Comment lutter contre la fuite des médecins hospitaliers vers le privé ? En donnant envie aux jeunes d'entrer dans le public et aux autres d'y rester, répond Marisol Touraine, avec un plan d'action de 250 millions d'euros d'ici à 2019.
Le défi est de taille, alors que se profile "un choc démographique", selon l'ancien sénateur Jacky Le Menn, auteur d'un rapport sur l'attractivité hospitalière qui a servi de base aux mesures dévoilées lundi par la ministre la Santé. Selon lui, d'ici à 2020, près de 30% des praticiens hospitaliers partiront à la retraite. Or "les jeunes se sentent aujourd'hui peu incités à s'engager" dans le public, a rappelé Marisol Touraine devant la presse.
Contrairement à une idée reçue, les fermetures de services temporaires, souvent controversées, comme celle des urgences de Valognes (Manche) cet été, sont liées, "dans l'écrasante majorité des cas", non pas à des contraintes budgétaires mais à des difficultés de recrutement face à la concurrence du secteur privé, a insisté la ministre. De fait, les salaires s'avèrent souvent plus attractifs dans les cliniques privées, mais surtout dans l'intérim, auquel recourent les hôpitaux qui peinent à recruter, en particulier en anesthésie-réanimation, en chirurgie et en radiologie.
Les médecins remplaçants sont ainsi rémunérés deux à quatre fois plus que leurs confrères titulaires pour une journée. Au total, l'intérim coûterait 500 millions d'euros par an, selon un rapport parlementaire publié en décembre 2013. Des dépenses que le projet de loi santé doit enrayer en plafonnant les rémunérations de ces médecins "mercenaires".
Les économies dégagées serviront ainsi à financer la quasi-intégralité du plan de Marisol Touraine, qu'elle évalue pour l'heure à 250 millions d'euros sur cinq ans, avec seulement "quelques dizaines de millions d'euros" restant à la charge des hôpitaux.

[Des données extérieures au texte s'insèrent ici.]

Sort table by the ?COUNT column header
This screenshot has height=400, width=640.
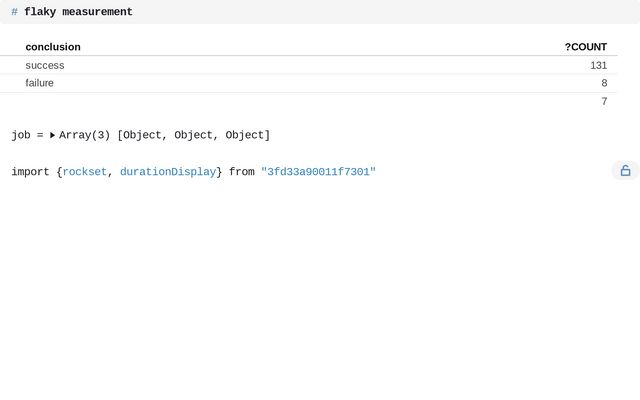pyautogui.click(x=585, y=47)
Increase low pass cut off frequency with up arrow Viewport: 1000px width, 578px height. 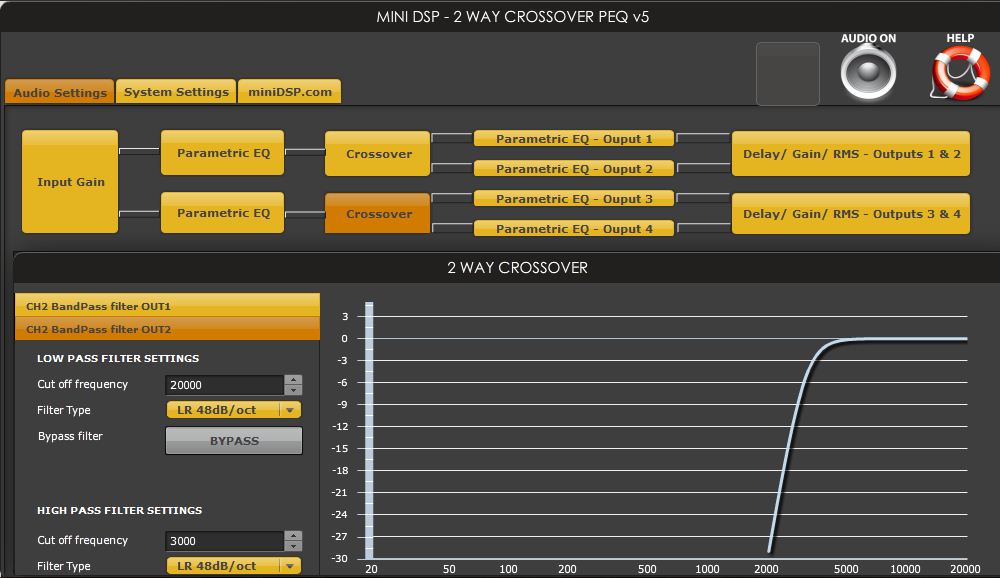point(293,380)
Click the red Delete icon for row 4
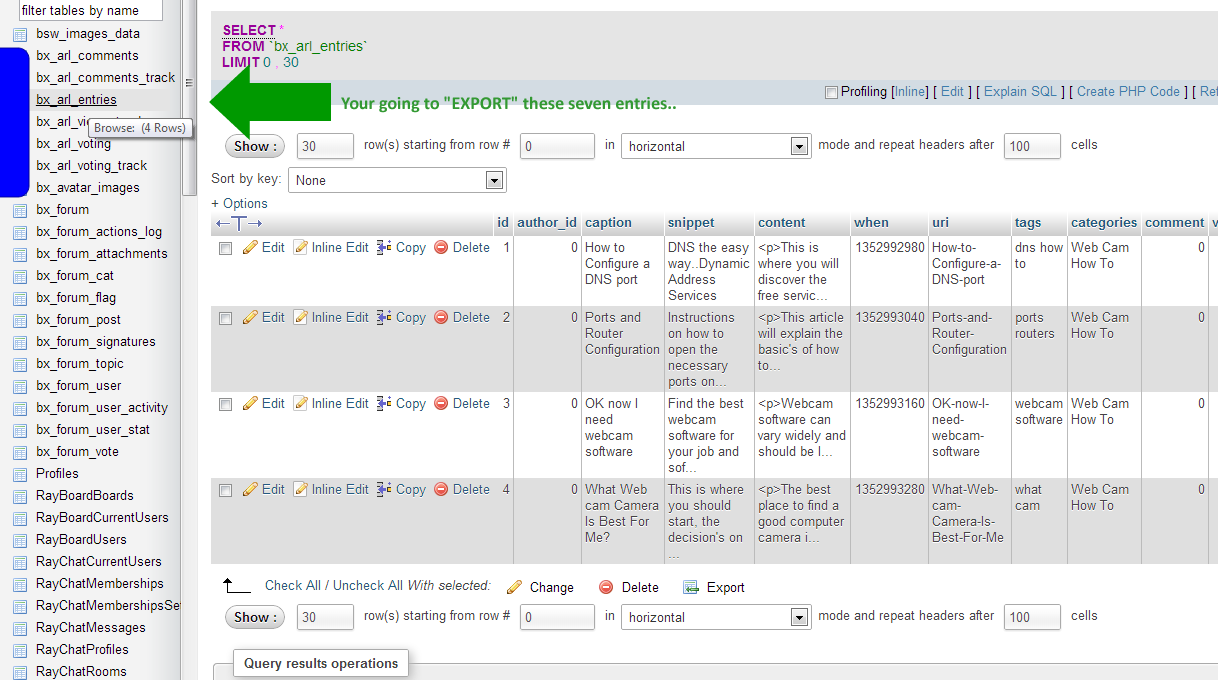 [x=441, y=490]
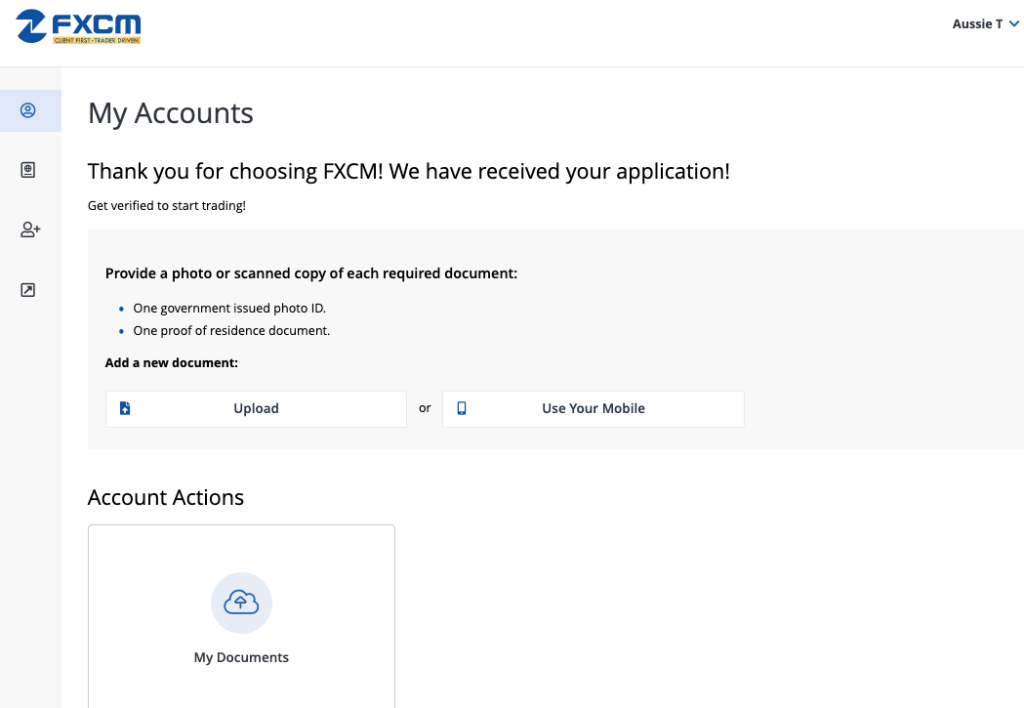
Task: Click the My Accounts heading
Action: click(170, 113)
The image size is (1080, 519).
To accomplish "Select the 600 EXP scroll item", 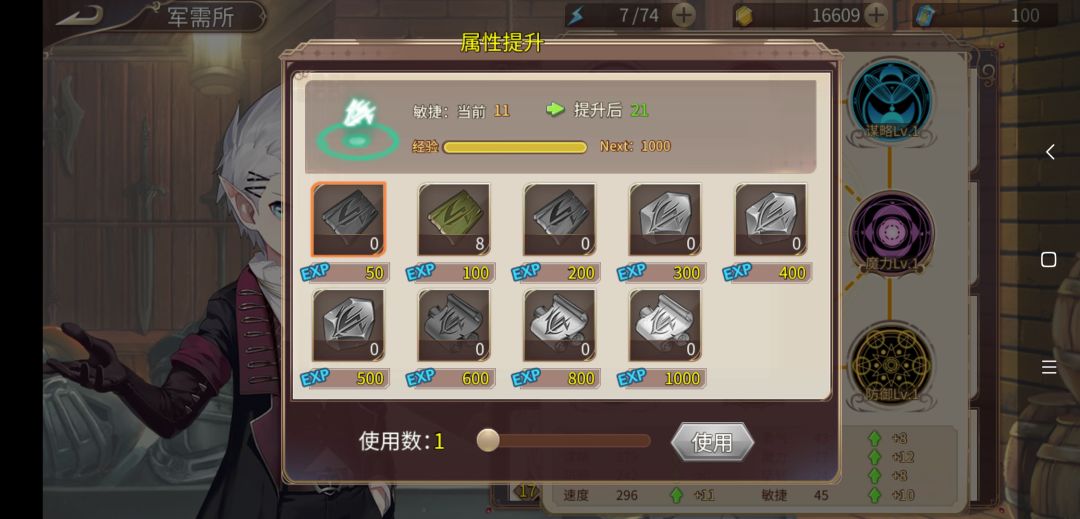I will [x=454, y=325].
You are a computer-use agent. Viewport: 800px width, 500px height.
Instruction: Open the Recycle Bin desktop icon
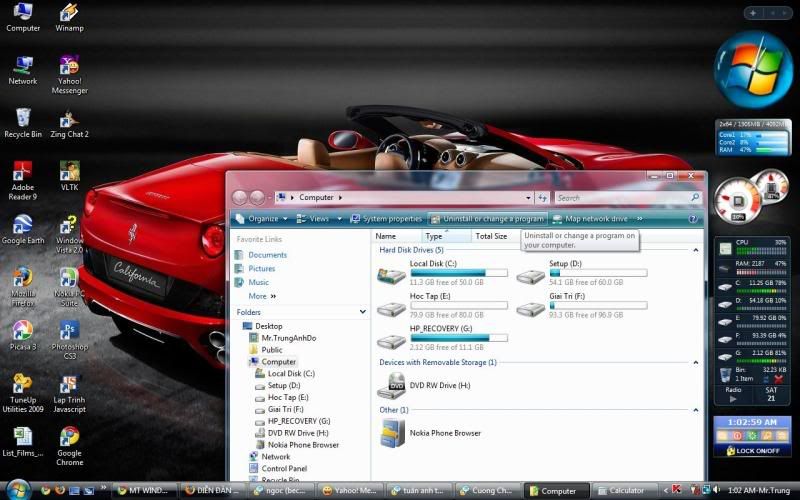point(22,120)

Dès 2016, une "prime d'engagement", de "plusieurs mois de salaire", sera instaurée pour les "jeunes qui font le choix de prendre un poste dans un secteur sous-doté ou dans une spécialité" en sous-effectif, a expliqué la ministre, qui vise 3 000 bénéficiaires d'ici à fin 2018. Ces derniers profiteront également d'une "accélération de carrière" de deux ans au bout de cinq ans, soit sept ans d'ancienneté au lieu de cinq.
"Sans médecin, pas d'hôpital"
Les couvertures maladie et maternité en début de carrière seront améliorées, les droits d'exercice homogénéisés. Par exemple, les jeunes femmes, qui représentent plus de 60 % des nouveaux recrutements, auront leur revenu assuré pendant les périodes de congé maternité, comme c’est le cas pour les titulaires.

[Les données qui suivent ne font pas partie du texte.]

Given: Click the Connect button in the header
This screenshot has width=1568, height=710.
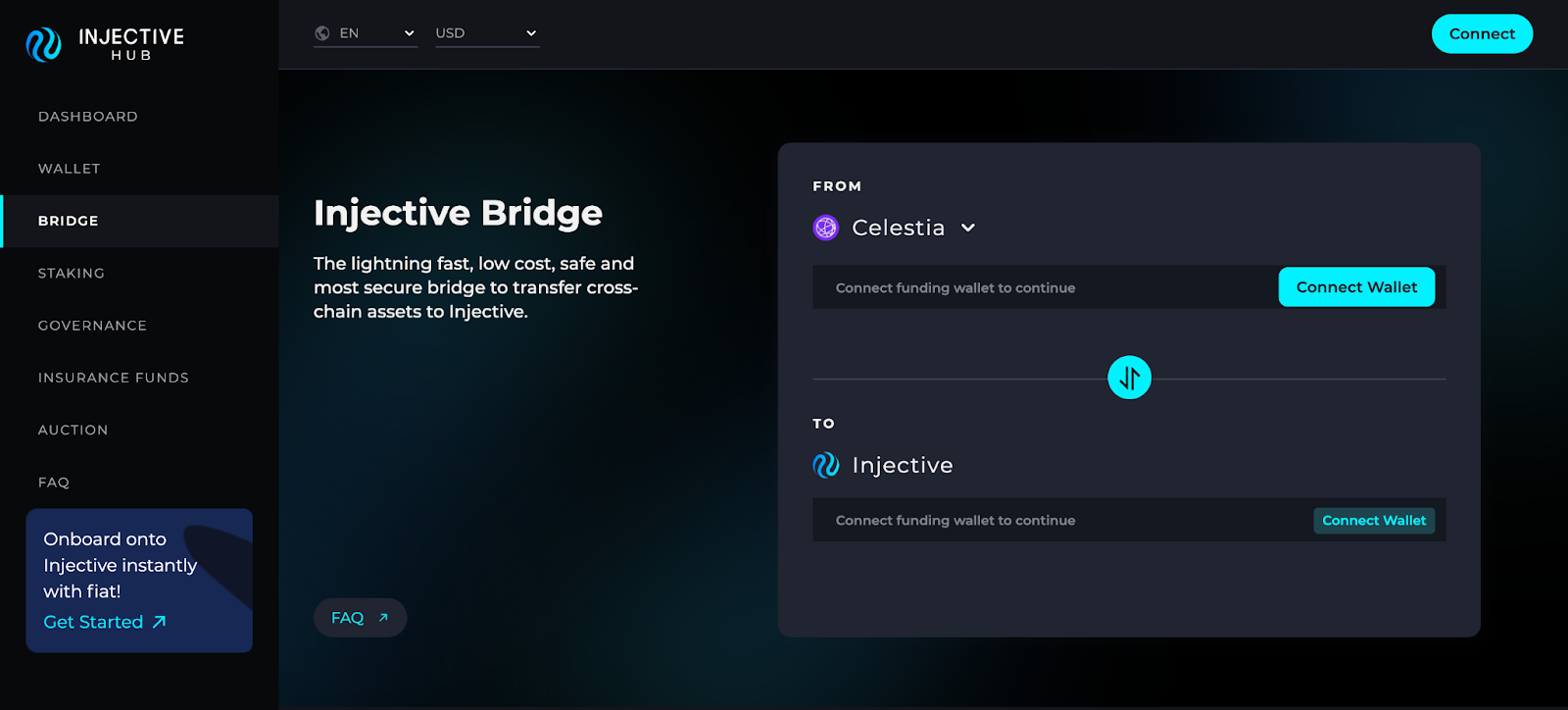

En résulte "un ensemble cohérent de mesures attendues et nécessaires" salué, dans un communiqué, par les principaux syndicats d'internes et d'étudiants en médecine. Mais attirer les jeunes, qui aspirent à un temps de travail mieux maîtrisé, ne suffit pas. Encore faut-il qu'ils aient envie, comme leurs aînés, de rester à l'hôpital public, et de participer à des projets territoriaux.
C'est dans cette optique que sera définie une "prime d'exercice territorial" pour les 15 000 praticiens hospitaliers (PH) qui travailleront sur plusieurs sites, dans le cadre des groupements hospitaliers de territoires (GHT) prévus dans la loi santé. De même, la participation à un "pool de praticiens remplaçants" donnera droit à une compensation.
Les médecins pourront prolonger leur activité jusqu'à 70 ans ans et le cumul emploi-retraite jusqu'à 72 ans. Les missions seront diversifiées (recherche, enseignement) et reconnues dans le temps de travail, comme le temps passé sur certaines activités médicales débordant sur la soirée.
Les hôpitaux devront enfin développer des initiatives sociales pour les médecins, comme l'accès aux crèches jusqu'à alors réservé aux paramédicaux. Le rapport Le Menn avait suscité de nombreux espoirs chez les syndicats de praticiens hospitaliers. "Globalement satisfaits", selon Nicole Smolski, la présidente d'Avenir Hospitalier, ils regrettent toutefois que les revalorisations ne concernent que certaines zones, et l'absence d'un redécoupage de leur temps de travail.
Le délégué général de la Fédération hospitalière de France (FHF), Gérard Vincent, s'est aussi dit "globalement satisfait" de ce plan, même s'il augure de nouveaux efforts des hôpitaux. "Sans médecin, il n'y pas d'hôpital", rappelle-t-il.